Assignment: Pull every line containing the word "table" from the records.

____________

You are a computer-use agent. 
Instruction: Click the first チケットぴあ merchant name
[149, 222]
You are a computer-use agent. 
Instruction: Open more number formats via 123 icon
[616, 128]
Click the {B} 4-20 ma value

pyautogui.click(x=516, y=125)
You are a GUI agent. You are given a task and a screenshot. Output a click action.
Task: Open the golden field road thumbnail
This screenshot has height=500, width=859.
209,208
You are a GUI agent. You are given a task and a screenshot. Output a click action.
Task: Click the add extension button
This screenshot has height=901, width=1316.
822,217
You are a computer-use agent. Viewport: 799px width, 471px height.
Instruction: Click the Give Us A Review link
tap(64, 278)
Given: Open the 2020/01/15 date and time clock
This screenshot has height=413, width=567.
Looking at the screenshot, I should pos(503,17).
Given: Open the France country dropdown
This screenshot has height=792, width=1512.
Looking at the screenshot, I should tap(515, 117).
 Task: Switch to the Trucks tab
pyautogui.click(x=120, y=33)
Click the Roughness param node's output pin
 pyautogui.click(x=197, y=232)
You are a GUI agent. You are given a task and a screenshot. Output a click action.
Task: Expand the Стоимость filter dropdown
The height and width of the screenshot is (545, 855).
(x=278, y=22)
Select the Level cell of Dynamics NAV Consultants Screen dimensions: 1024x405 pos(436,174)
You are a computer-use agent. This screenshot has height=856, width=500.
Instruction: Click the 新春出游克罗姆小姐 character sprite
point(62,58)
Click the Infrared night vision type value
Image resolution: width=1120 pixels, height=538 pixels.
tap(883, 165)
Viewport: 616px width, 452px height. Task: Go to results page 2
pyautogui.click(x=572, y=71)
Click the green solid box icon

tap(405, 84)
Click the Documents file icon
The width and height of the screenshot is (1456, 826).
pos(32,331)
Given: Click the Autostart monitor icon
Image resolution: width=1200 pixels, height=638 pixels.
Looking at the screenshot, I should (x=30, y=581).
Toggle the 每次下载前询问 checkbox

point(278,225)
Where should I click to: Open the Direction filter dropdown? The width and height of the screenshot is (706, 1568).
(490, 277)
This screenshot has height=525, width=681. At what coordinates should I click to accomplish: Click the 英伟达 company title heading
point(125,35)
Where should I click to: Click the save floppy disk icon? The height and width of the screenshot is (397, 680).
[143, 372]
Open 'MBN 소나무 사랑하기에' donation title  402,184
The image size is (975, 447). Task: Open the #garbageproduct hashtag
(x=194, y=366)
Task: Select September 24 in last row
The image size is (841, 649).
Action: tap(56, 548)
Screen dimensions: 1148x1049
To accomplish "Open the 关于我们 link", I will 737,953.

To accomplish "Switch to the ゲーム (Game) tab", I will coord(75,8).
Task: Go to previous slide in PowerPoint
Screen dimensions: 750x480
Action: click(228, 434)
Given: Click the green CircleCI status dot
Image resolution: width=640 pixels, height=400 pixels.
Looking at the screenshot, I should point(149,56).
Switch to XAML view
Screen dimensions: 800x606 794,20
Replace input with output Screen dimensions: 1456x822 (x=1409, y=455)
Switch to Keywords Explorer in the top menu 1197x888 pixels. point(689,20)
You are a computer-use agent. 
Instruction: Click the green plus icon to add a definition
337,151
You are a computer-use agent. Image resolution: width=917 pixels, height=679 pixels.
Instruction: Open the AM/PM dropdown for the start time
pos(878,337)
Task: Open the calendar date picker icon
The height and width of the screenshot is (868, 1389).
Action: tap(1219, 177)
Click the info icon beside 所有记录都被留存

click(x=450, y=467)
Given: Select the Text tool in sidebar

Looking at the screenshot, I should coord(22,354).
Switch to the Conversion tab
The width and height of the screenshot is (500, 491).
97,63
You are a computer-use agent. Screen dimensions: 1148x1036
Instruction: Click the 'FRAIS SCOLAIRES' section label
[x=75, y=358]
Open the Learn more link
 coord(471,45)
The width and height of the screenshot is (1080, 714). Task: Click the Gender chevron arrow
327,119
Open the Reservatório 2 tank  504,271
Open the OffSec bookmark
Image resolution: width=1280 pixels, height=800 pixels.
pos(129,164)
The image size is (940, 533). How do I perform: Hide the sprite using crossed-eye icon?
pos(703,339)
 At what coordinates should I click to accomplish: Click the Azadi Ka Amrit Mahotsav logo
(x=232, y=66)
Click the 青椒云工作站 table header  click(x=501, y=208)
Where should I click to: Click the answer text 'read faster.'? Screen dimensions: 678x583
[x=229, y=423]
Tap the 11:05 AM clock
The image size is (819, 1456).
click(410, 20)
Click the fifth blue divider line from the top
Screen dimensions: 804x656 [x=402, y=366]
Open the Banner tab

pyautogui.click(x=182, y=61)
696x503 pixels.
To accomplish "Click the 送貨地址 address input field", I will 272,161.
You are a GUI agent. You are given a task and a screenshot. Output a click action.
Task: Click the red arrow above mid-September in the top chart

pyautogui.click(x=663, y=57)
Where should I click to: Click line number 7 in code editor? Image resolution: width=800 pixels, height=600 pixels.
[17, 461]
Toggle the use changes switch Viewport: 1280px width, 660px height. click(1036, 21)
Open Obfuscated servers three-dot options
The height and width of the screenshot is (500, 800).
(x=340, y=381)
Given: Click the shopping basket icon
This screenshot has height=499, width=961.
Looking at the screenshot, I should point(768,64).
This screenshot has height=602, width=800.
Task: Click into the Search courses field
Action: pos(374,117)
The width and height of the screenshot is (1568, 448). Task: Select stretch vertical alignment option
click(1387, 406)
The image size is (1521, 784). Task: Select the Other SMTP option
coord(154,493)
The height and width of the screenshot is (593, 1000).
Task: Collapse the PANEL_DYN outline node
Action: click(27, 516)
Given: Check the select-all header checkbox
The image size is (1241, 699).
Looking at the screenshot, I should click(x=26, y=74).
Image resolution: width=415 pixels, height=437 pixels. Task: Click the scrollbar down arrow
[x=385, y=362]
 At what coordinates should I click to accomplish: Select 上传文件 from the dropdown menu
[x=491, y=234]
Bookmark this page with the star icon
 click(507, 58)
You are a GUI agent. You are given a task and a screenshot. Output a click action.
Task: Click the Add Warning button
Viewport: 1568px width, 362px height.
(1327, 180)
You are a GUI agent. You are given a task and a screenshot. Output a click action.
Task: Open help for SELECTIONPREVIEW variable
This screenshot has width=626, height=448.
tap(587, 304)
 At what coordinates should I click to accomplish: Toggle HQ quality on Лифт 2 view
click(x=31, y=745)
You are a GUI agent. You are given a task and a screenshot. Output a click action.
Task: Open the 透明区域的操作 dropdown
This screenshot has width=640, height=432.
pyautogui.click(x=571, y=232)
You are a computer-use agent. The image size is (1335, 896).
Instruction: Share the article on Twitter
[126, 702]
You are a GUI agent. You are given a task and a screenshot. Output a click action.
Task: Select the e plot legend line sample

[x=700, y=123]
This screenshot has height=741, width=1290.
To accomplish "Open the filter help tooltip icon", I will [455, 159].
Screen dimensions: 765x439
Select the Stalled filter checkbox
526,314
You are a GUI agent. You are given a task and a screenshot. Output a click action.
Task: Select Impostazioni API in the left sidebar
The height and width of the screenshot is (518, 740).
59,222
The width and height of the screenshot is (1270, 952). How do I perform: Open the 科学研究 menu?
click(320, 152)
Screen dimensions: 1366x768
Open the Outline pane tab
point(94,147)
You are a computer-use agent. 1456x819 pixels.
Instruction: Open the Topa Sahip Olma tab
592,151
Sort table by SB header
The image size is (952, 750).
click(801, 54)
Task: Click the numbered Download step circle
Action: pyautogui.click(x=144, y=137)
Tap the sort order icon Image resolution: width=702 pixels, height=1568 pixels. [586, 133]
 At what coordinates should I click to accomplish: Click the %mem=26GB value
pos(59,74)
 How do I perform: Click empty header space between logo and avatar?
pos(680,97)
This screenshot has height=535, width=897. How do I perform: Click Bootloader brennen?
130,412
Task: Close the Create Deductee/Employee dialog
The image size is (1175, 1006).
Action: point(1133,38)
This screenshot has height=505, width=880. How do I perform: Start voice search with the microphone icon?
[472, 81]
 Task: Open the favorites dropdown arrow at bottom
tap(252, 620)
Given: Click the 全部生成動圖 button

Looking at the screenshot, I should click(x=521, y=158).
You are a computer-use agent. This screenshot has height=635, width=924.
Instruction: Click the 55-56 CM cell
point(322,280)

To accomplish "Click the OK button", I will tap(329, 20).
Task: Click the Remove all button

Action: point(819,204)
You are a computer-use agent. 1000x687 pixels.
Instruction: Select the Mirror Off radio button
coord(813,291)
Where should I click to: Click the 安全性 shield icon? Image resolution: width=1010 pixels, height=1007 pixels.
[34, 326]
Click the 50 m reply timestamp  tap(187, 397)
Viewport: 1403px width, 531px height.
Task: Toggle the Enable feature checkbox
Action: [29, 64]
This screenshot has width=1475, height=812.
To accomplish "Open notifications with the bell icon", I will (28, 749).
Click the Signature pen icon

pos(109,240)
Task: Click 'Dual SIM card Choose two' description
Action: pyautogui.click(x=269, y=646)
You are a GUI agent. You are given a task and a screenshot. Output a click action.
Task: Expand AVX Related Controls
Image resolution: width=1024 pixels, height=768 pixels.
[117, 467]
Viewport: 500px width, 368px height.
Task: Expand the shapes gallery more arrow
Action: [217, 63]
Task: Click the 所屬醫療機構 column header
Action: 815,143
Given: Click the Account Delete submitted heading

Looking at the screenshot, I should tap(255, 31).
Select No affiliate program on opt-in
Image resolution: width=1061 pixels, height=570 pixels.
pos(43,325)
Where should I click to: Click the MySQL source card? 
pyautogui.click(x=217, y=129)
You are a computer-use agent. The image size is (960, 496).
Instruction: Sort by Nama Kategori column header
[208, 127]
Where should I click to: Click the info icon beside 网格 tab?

____________

Result of this exercise:
Click the 青椒云工作站 table header  click(x=501, y=208)
Sort table by SB header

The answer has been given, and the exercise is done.